Dataset extract:
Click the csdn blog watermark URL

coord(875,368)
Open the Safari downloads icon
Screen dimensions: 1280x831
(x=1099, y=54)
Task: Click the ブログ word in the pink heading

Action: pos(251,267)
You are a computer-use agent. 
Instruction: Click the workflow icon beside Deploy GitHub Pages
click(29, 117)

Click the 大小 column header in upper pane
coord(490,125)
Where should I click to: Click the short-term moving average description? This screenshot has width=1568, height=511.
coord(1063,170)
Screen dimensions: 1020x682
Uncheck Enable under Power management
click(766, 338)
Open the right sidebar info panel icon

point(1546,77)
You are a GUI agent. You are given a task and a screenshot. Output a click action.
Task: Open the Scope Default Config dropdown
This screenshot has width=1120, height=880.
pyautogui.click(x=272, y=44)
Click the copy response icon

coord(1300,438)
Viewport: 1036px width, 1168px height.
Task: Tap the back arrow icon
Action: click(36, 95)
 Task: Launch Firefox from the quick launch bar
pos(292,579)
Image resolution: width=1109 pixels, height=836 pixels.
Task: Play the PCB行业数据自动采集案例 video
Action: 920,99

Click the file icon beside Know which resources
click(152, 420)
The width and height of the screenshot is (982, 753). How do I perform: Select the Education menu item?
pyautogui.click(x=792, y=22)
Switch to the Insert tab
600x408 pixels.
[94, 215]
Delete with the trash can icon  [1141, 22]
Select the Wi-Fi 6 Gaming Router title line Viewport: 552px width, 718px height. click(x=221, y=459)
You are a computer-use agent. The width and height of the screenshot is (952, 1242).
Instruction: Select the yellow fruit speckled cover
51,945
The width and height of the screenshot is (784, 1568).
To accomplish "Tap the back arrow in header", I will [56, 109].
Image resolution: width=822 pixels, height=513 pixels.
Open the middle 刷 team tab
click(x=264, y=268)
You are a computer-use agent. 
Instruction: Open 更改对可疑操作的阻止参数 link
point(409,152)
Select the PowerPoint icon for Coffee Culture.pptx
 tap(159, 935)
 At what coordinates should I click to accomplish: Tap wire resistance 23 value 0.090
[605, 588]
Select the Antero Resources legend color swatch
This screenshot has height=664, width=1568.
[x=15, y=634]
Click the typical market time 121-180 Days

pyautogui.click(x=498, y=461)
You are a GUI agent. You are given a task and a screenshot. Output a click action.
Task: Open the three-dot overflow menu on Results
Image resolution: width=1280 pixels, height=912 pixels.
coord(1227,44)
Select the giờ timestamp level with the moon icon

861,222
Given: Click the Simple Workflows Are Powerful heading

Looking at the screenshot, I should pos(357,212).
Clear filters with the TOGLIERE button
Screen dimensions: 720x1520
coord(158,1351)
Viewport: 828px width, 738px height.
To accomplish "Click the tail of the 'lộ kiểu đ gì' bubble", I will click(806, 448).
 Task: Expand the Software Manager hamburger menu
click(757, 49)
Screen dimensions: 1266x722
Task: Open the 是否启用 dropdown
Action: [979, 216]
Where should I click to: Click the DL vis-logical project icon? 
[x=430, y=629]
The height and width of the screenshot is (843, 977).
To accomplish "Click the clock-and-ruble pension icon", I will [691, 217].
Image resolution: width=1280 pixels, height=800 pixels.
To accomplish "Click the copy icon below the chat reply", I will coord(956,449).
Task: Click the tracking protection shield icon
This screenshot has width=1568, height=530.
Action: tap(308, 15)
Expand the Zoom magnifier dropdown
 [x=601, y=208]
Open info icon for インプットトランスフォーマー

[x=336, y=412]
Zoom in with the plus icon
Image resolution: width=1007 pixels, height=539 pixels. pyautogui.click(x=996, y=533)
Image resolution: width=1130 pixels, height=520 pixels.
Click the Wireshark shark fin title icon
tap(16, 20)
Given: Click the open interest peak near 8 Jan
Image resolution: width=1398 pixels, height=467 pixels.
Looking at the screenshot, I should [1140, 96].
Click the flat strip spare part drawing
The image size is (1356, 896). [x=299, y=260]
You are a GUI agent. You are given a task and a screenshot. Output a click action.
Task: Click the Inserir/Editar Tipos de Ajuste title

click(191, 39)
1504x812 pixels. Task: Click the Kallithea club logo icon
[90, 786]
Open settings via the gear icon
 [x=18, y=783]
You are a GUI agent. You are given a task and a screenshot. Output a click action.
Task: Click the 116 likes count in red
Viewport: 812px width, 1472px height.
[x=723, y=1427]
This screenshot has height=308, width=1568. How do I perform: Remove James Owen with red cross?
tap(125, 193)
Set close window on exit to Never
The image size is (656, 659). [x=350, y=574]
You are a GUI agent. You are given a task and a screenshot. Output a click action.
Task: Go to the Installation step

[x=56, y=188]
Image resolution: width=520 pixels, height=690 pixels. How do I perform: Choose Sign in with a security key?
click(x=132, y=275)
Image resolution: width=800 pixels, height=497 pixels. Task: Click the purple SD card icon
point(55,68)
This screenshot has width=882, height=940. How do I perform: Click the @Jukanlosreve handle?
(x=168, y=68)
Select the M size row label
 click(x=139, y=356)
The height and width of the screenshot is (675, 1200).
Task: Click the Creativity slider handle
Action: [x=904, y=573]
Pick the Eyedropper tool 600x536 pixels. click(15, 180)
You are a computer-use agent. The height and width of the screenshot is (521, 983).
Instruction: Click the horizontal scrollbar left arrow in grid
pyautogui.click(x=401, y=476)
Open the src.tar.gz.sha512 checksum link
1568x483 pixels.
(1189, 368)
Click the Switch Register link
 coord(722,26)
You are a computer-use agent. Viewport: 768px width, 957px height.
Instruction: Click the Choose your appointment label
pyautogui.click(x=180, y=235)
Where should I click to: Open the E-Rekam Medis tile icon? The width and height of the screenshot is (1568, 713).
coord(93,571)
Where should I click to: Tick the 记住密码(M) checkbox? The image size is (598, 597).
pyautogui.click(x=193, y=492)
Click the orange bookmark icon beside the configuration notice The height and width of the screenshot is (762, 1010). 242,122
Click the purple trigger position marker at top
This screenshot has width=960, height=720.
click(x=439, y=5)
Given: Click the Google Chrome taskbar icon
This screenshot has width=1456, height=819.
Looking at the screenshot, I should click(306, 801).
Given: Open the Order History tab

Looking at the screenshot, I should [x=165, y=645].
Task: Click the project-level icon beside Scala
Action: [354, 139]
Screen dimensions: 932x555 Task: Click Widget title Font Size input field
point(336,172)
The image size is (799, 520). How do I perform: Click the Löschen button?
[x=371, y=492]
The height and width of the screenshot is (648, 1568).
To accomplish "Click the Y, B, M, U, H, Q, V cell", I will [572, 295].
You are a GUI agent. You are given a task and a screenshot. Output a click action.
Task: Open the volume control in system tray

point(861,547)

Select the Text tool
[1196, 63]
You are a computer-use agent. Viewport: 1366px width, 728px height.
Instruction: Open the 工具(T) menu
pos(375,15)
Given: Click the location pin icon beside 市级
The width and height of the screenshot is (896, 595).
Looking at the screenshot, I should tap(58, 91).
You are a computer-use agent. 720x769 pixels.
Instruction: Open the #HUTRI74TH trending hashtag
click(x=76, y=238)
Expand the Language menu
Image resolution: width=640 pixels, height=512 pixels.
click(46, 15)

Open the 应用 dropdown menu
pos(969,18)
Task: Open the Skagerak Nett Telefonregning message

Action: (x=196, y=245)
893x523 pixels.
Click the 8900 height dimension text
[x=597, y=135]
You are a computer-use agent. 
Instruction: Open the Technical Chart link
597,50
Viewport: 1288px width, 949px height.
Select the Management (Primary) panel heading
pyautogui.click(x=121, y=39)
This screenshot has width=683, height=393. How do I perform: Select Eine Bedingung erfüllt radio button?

Assigned task: A complete, exact copy of the material is the expected answer.

Task answer:
Click the csdn blog watermark URL

coord(875,368)
Open the Safari downloads icon
Screen dimensions: 1280x831
(x=1099, y=54)
Task: Click the ブログ word in the pink heading

Action: pos(251,267)
You are a computer-use agent. 
Instruction: Click the workflow icon beside Deploy GitHub Pages
click(29, 117)

Click the 大小 column header in upper pane
coord(490,125)
Where should I click to: Click the short-term moving average description? This screenshot has width=1568, height=511.
coord(1063,170)
Screen dimensions: 1020x682
Uncheck Enable under Power management
click(766, 338)
Open the right sidebar info panel icon

point(1546,77)
You are a GUI agent. You are given a task and a screenshot. Output a click action.
Task: Open the Scope Default Config dropdown
This screenshot has width=1120, height=880.
pyautogui.click(x=272, y=44)
Click the copy response icon

coord(1300,438)
Viewport: 1036px width, 1168px height.
Task: Tap the back arrow icon
Action: click(36, 95)
 Task: Launch Firefox from the quick launch bar
pos(292,579)
Image resolution: width=1109 pixels, height=836 pixels.
Task: Play the PCB行业数据自动采集案例 video
Action: 920,99

Click the file icon beside Know which resources
click(152, 420)
The width and height of the screenshot is (982, 753). How do I perform: Select the Education menu item?
pyautogui.click(x=792, y=22)
Switch to the Insert tab
600x408 pixels.
[94, 215]
Delete with the trash can icon  [1141, 22]
Select the Wi-Fi 6 Gaming Router title line Viewport: 552px width, 718px height. click(x=221, y=459)
You are a computer-use agent. The width and height of the screenshot is (952, 1242).
Instruction: Select the yellow fruit speckled cover
51,945
The width and height of the screenshot is (784, 1568).
To accomplish "Tap the back arrow in header", I will [56, 109].
Image resolution: width=822 pixels, height=513 pixels.
Open the middle 刷 team tab
click(x=264, y=268)
You are a computer-use agent. 
Instruction: Open 更改对可疑操作的阻止参数 link
point(409,152)
Select the PowerPoint icon for Coffee Culture.pptx
 tap(159, 935)
 At what coordinates should I click to accomplish: Tap wire resistance 23 value 0.090
[605, 588]
Select the Antero Resources legend color swatch
This screenshot has height=664, width=1568.
[x=15, y=634]
Click the typical market time 121-180 Days

pyautogui.click(x=498, y=461)
You are a GUI agent. You are given a task and a screenshot. Output a click action.
Task: Open the three-dot overflow menu on Results
Image resolution: width=1280 pixels, height=912 pixels.
coord(1227,44)
Select the giờ timestamp level with the moon icon

861,222
Given: Click the Simple Workflows Are Powerful heading

Looking at the screenshot, I should pos(357,212).
Clear filters with the TOGLIERE button
Screen dimensions: 720x1520
coord(158,1351)
Viewport: 828px width, 738px height.
To accomplish "Click the tail of the 'lộ kiểu đ gì' bubble", I will click(806, 448).
 Task: Expand the Software Manager hamburger menu
click(757, 49)
Screen dimensions: 1266x722
Task: Open the 是否启用 dropdown
Action: [979, 216]
Where should I click to: Click the DL vis-logical project icon? 
[x=430, y=629]
The height and width of the screenshot is (843, 977).
To accomplish "Click the clock-and-ruble pension icon", I will [691, 217].
Image resolution: width=1280 pixels, height=800 pixels.
To accomplish "Click the copy icon below the chat reply", I will coord(956,449).
Task: Click the tracking protection shield icon
This screenshot has width=1568, height=530.
Action: tap(308, 15)
Expand the Zoom magnifier dropdown
 [x=601, y=208]
Open info icon for インプットトランスフォーマー

[x=336, y=412]
Zoom in with the plus icon
Image resolution: width=1007 pixels, height=539 pixels. pyautogui.click(x=996, y=533)
Image resolution: width=1130 pixels, height=520 pixels.
Click the Wireshark shark fin title icon
tap(16, 20)
Given: Click the open interest peak near 8 Jan
Image resolution: width=1398 pixels, height=467 pixels.
Looking at the screenshot, I should [1140, 96].
Click the flat strip spare part drawing
The image size is (1356, 896). [x=299, y=260]
You are a GUI agent. You are given a task and a screenshot. Output a click action.
Task: Click the Inserir/Editar Tipos de Ajuste title

click(191, 39)
1504x812 pixels. Task: Click the Kallithea club logo icon
[90, 786]
Open settings via the gear icon
 [x=18, y=783]
You are a GUI agent. You are given a task and a screenshot. Output a click action.
Task: Click the 116 likes count in red
Viewport: 812px width, 1472px height.
[x=723, y=1427]
This screenshot has height=308, width=1568. How do I perform: Remove James Owen with red cross?
tap(125, 193)
Set close window on exit to Never
The image size is (656, 659). [x=350, y=574]
You are a GUI agent. You are given a task and a screenshot. Output a click action.
Task: Go to the Installation step

[x=56, y=188]
Image resolution: width=520 pixels, height=690 pixels. How do I perform: Choose Sign in with a security key?
click(x=132, y=275)
Image resolution: width=800 pixels, height=497 pixels. Task: Click the purple SD card icon
point(55,68)
This screenshot has width=882, height=940. How do I perform: Click the @Jukanlosreve handle?
(x=168, y=68)
Select the M size row label
 click(x=139, y=356)
The height and width of the screenshot is (675, 1200).
Task: Click the Creativity slider handle
Action: [x=904, y=573]
Pick the Eyedropper tool 600x536 pixels. click(15, 180)
You are a computer-use agent. The height and width of the screenshot is (521, 983).
Instruction: Click the horizontal scrollbar left arrow in grid
pyautogui.click(x=401, y=476)
Open the src.tar.gz.sha512 checksum link
1568x483 pixels.
(1189, 368)
Click the Switch Register link
 coord(722,26)
You are a computer-use agent. Viewport: 768px width, 957px height.
Instruction: Click the Choose your appointment label
pyautogui.click(x=180, y=235)
Where should I click to: Open the E-Rekam Medis tile icon? The width and height of the screenshot is (1568, 713).
coord(93,571)
Where should I click to: Tick the 记住密码(M) checkbox? The image size is (598, 597).
pyautogui.click(x=193, y=492)
Click the orange bookmark icon beside the configuration notice The height and width of the screenshot is (762, 1010). 242,122
Click the purple trigger position marker at top
This screenshot has width=960, height=720.
click(x=439, y=5)
Given: Click the Google Chrome taskbar icon
This screenshot has width=1456, height=819.
Looking at the screenshot, I should click(306, 801).
Given: Open the Order History tab

Looking at the screenshot, I should [x=165, y=645].
Task: Click the project-level icon beside Scala
Action: [354, 139]
Screen dimensions: 932x555 Task: Click Widget title Font Size input field
point(336,172)
The image size is (799, 520). How do I perform: Click the Löschen button?
[x=371, y=492]
The height and width of the screenshot is (648, 1568).
To accomplish "Click the Y, B, M, U, H, Q, V cell", I will [572, 295].
You are a GUI agent. You are given a task and a screenshot. Output a click action.
Task: Open the volume control in system tray

point(861,547)

Select the Text tool
[1196, 63]
You are a computer-use agent. Viewport: 1366px width, 728px height.
Instruction: Open the 工具(T) menu
pos(375,15)
Given: Click the location pin icon beside 市级
The width and height of the screenshot is (896, 595).
Looking at the screenshot, I should tap(58, 91).
You are a computer-use agent. 720x769 pixels.
Instruction: Open the #HUTRI74TH trending hashtag
click(x=76, y=238)
Expand the Language menu
Image resolution: width=640 pixels, height=512 pixels.
click(46, 15)

Open the 应用 dropdown menu
pos(969,18)
Task: Open the Skagerak Nett Telefonregning message

Action: (x=196, y=245)
893x523 pixels.
Click the 8900 height dimension text
[x=597, y=135]
You are a computer-use agent. 
Instruction: Open the Technical Chart link
597,50
Viewport: 1288px width, 949px height.
Select the Management (Primary) panel heading
pyautogui.click(x=121, y=39)
This screenshot has width=683, height=393. How do I perform: Select Eine Bedingung erfüllt radio button?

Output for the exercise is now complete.